Ojo’s rifle stood in a similar position, leaning against the near side of the middle thwart where it joined the port gunwale. Several inches of water in the bottom of the boat prevented its occupants from laying their rifles flat there.

The engine puttered away, venting a cloud of blue-gray exhaust. The channel wound through what seemed like an endless tunnel whose walls on either side were pillared by dead tree trunks and veiled by trailing tangles of vegetation.

Torchlight added to the eeriness of the scene, throwing murky shadows into ceaseless, restless motion.

The passage once more began to narrow. Stands of mangrove trees bordered it on both sides, extending their massive, intricate root system into the water. Branches intertwined overhead, forming an archway.

Ahead, a sturdy bough crossed the channel at right angles, stretching out about eight feet above it. A thick branch abundant with foliage.

Ojo eyed it with unease. Such overhangs could be dangerous. Leopards liked to take their prey from above, lurking on a sturdy tree limb to pounce on the unwary victim below, fastening powerful fanged jaws on the back of the prey’s neck and breaking it. Their preferred method of making a kill.

Ojo shrugged off the thought. He well knew that the flooded forest was barren of leopards. The big cats—leopards, cheetahs, lions—all shunned this forlorn swamp.

Even the carrion-craving jackal, that none too fastidious cousin of the dog, gave it a wide berth.

No, the danger here came not from feline predators but from reptiles; namely, crocodiles and snakes.

The boat neared the overhanging limb. Some bits of tree moss dropped off the branch to fall plopping into the water. The limb creaked as if under some heavy burden.

Rasheed looked up, tilting his head back. Something moved up there—

A lightning bolt detonated in the cramped space of the channel. Simultaneous with the lightning came a booming thunderclap.

Blasted out of the bow thwart, Rasheed fell backward into the bottom of the boat.

Ojo had time to register the thunderbolt that struck down Rasheed. That was all. Defying the maxim that lightning never strikes twice in the same spot, a second such thunderbolt struck Ojo.

The top of his head exploded and he ceased to exist.

The boat continued its slow forward course. The big leafy branch shook as a pair of hands gripped it and a massive form swung down into view. The nightcomer dropped into the boat as it passed beneath him. He was mindful of the danger of swamping the craft or putting a booted foot through its bottom. He landed lightly in the beam of the boat, its widest part, touching down easily in a muscular crouch.

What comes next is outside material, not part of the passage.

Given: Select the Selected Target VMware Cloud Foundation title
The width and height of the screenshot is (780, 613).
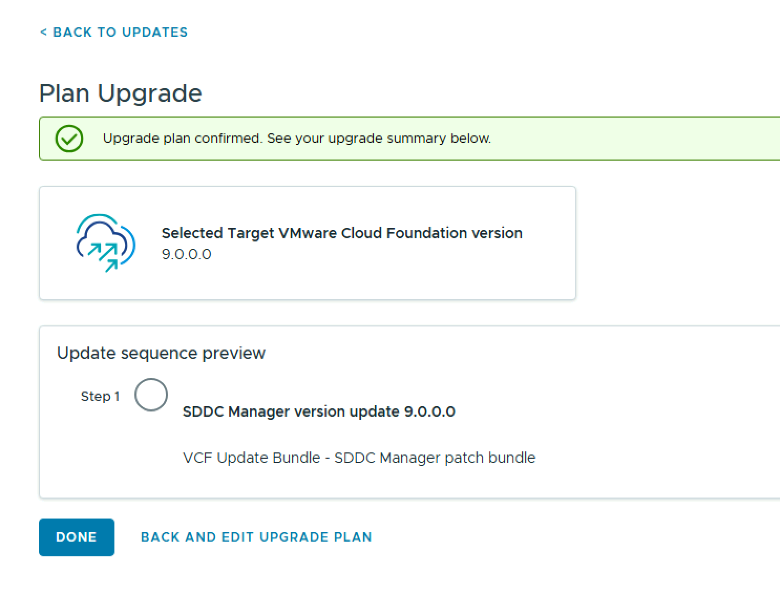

His weight caused the shallow-draft dinghy to sink deeper into the water, for an instant sinking it so that black water rose dangerously close to the tops of the gunwales. He rode out the disturbance like a surfer on a board, minutely adjusting his position and maintaining his balance until the boat rose and righted itself.

He was…Kilroy.


Kilroy piloted the boat farther along the channel, whose switchback course ultimately wound toward the west.

A night and a day, and half a night again had passed since the ambush that killed Raynor and saw Kilroy flee into the depths of the flooded forest.

He had evaded his pursuers by the simple strategy employed by most successful fugitives—by being willing to take the chase to more extreme limits and endure more unremitting hell than those who were hunting him were willing to undergo.

A heavy rainfall on the night following Raynor’s death had allowed Kilroy to slake his thirst and fill his canteen with fresh water. With Raynor gone, Kilroy had enough MREs to last for several days.